Edição XVI | 03 - Mai . 2012
Silmar Teichert Peske-silmar@seednews.inf.br

    O agricultor, ao comprar a semente para estabelecer seu campo de produção de grãos, invariavelmente relaciona o preço da semente com o preço do grão, pois estes valores estão disponíveis facilmente. Entretanto, em relação ao valor da semente, há custos, que normalmente não são considerados, e que são altos. Nesta matéria da SEED News será apresentada uma avaliação racional sobre a complexidade da criação, desenvolvimento e produção de sementes de alta qualidade de uma nova cultivar superior.

    Há décadas que os governos de vários países se conscientizaram de que era essencial envolver a iniciativa privada na criação e desenvolvimento de cultivares. Para isso foi necessário contemplar uma forma de remuneração para esse trabalho e investimento tão importantes para o crescimento e a sustentabilidade da agricultura. No Brasil, somente em 1997, foi estabelecida a lei que trata da Proteção de Cultivares, sob as regras da UPOV 1978, prevendo, entre outros aspectos, o direito do titular da proteção, ou seja, o criador da cultivar, da comercialização exclusiva das sementes da cultivar protegida por um prazo de 15 anos para os cultivos anuais. Para alguém obter o direito de comercializar sementes de uma cultivar protegida, deve obter a autorização de quem criou a cultivar, o que em geral é feito mediante um contrato que estabelece pagamento de uma taxa denominada royalty. Este recurso gerado pelo uso do produto criado suportará a continuidade da pesquisa de novos produtos, criando-se assim um circulo virtuoso. 

    Atualmente, por exemplo, mais de 80% da área cultivada com soja no Brasil emprega cultivares protegidas. Seguramente, o aumento de produtividade mais acelerado ocorre sempre que há maior investimento em pesquisa e também quando há maior competição entre as empresas. Isso é válido para qualquer espécie vegetal.

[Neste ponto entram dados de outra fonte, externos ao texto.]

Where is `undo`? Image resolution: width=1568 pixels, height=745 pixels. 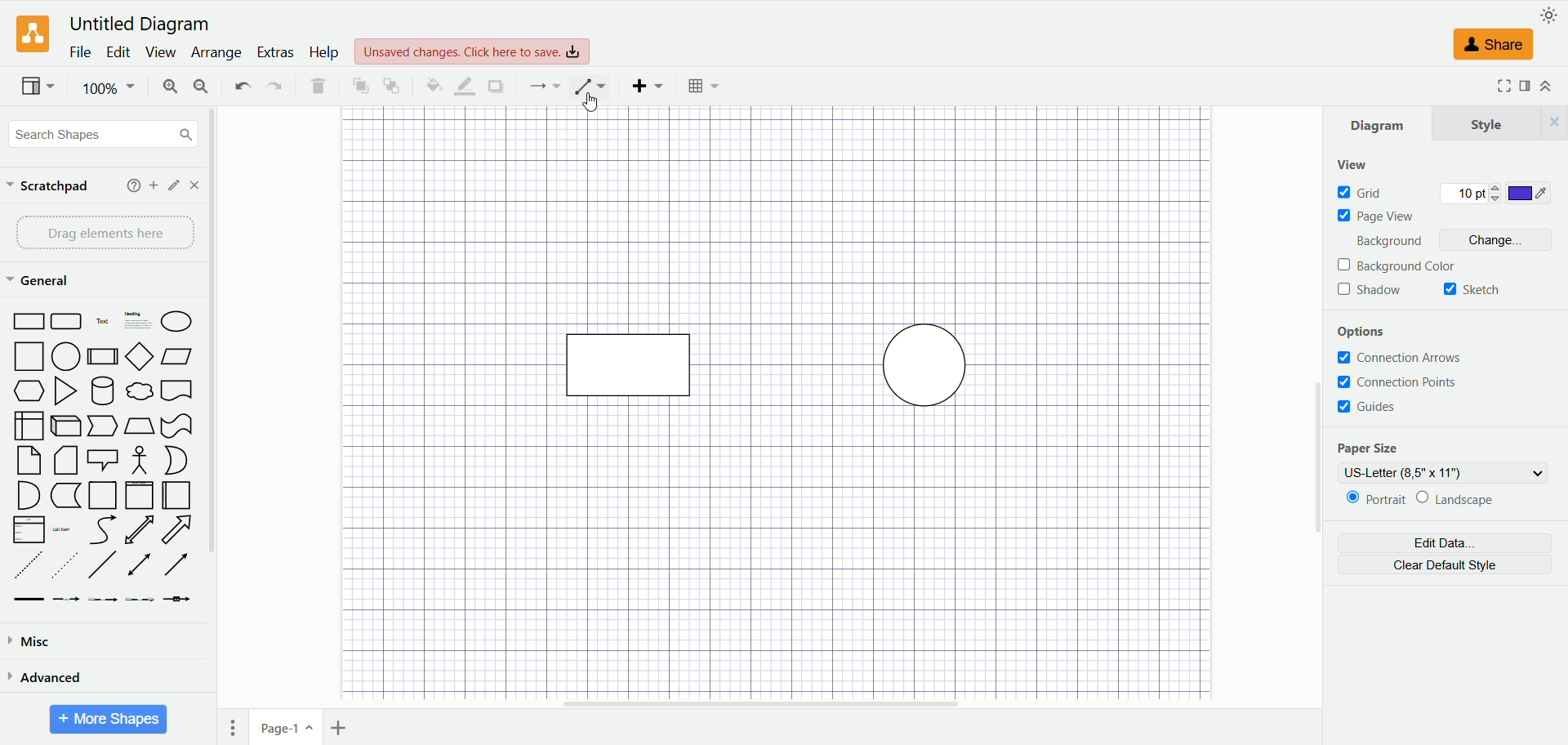
undo is located at coordinates (239, 85).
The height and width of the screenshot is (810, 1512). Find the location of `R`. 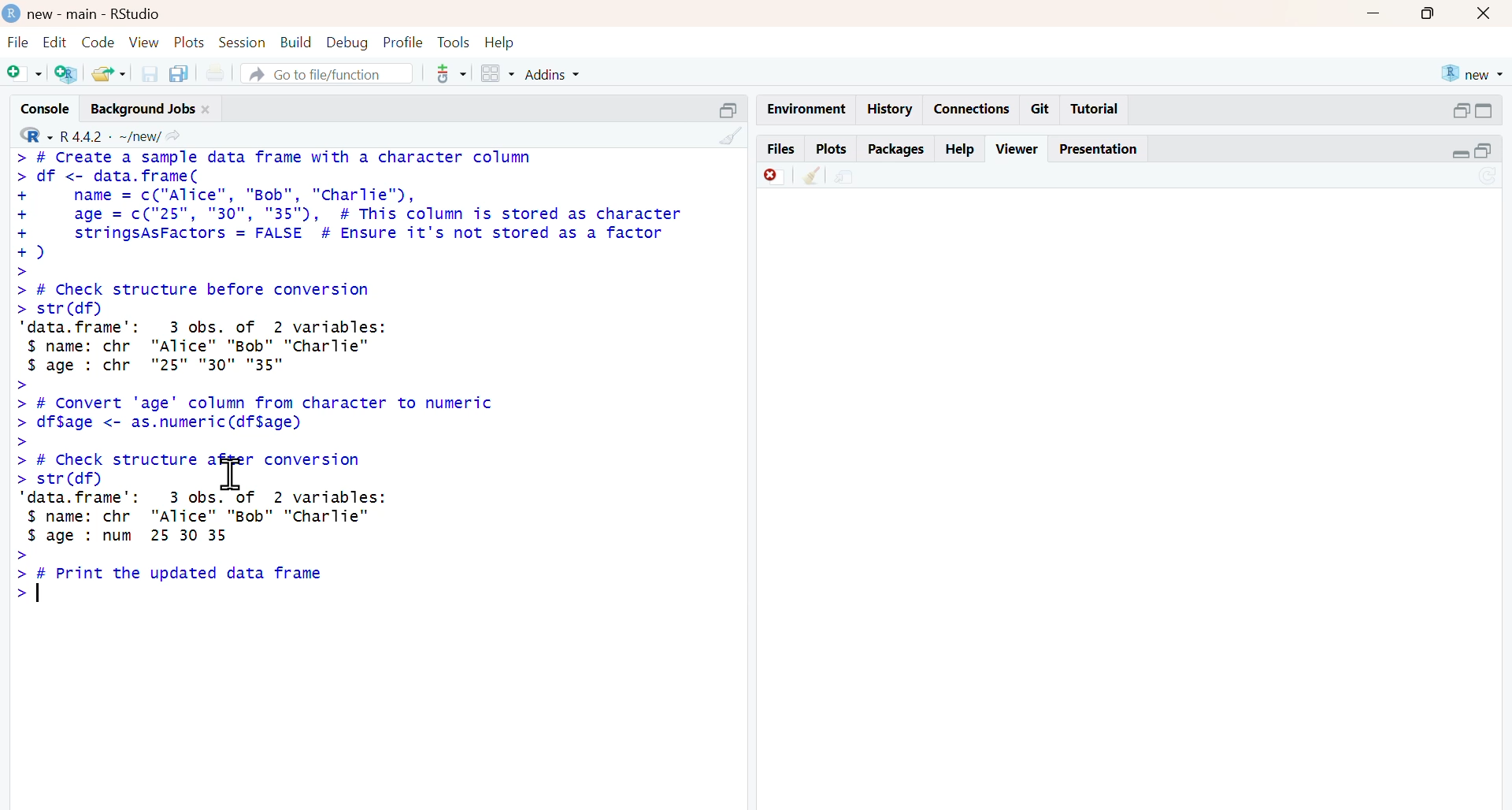

R is located at coordinates (36, 135).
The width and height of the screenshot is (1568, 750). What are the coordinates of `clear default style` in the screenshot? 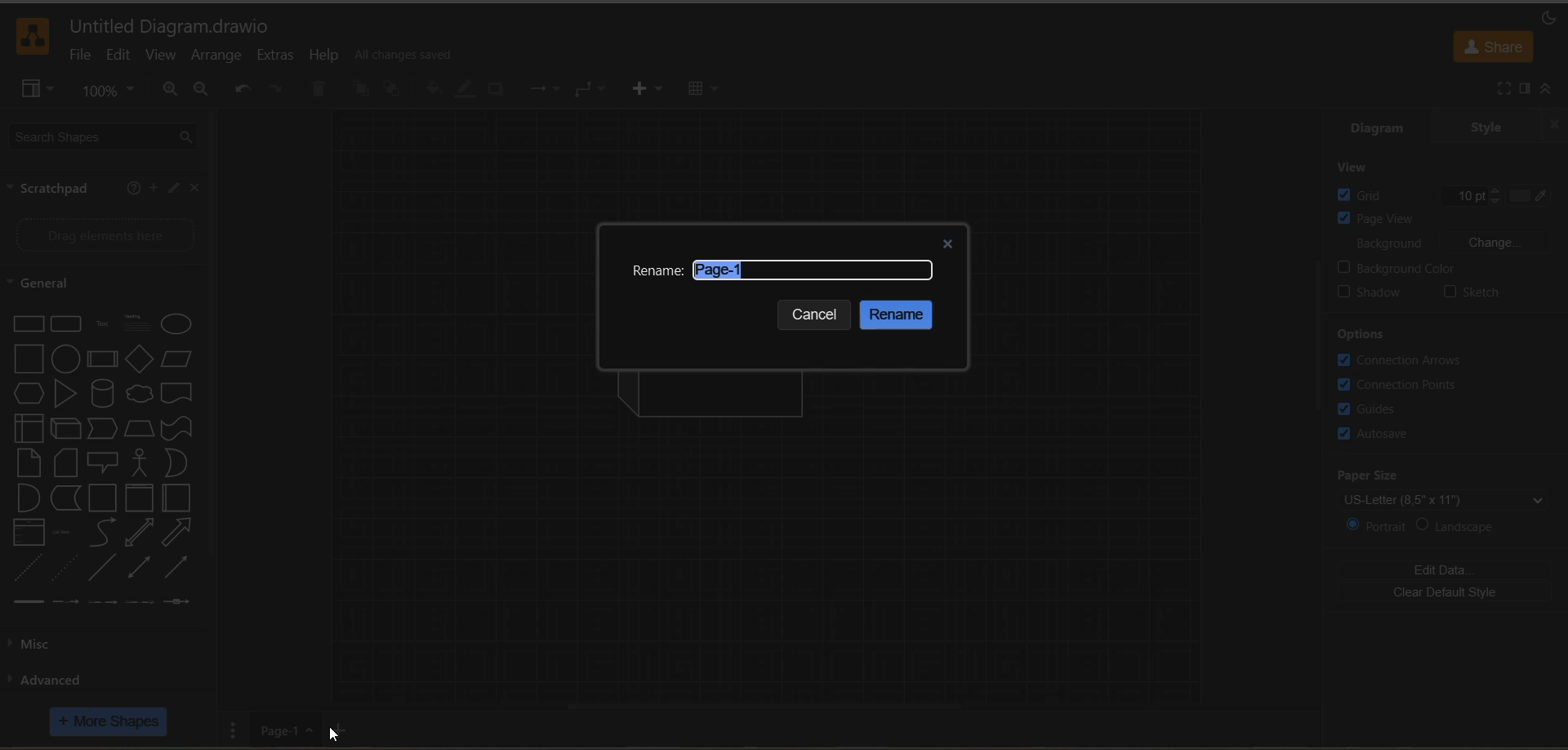 It's located at (1446, 594).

    A ciência do melhoramento genético compreende basicamente três tipos de investimento. O primeiro deles é o do conhecimento técnico-científico, que envolve diretamente as pessoas e proporciona os métodos apropriados para cada espécie estudada, para que haja sucesso na atividade. Estes conhecimentos extrapolam os conhecimentos de genética. O desenvolvimento de uma nova cultivar de qualquer espécie envolve uma complexa rede de interações multidisciplinares, como genética, fitopatologia, fisiologia, nutrição, biologia molecular, entomologia, fertilidade do solo, estatística, experimentação, meteorologia, tecnologia de sementes em pré e pós-colheita, marketing, além de outras.  

    O segundo tipo de investimento é o tempo, que é variável de acordo com a característica biológica e morfológica de cada espécie vegetal. Para culturas anuais, autógamas ou alógamas, mesmo com a aplicação de processos modernos de biotecnologia que permitam acelerar o desenvolvimento, este tempo não é menor que 7 a 8 anos nos casos em que há condições de aceleração máxima. Em processos normais o tempo necessário é de 10 a 12 anos ou mais. Para as espécies perenes, como café, frutíferas e florestais este tempo é bem maior. Portanto, este é um investimento ligado diretamente à biologia de cada espécie, sobre a qual há muito pouca flexibilidade, o que torna mais difícil e cara a tarefa de gerar novas cultivares.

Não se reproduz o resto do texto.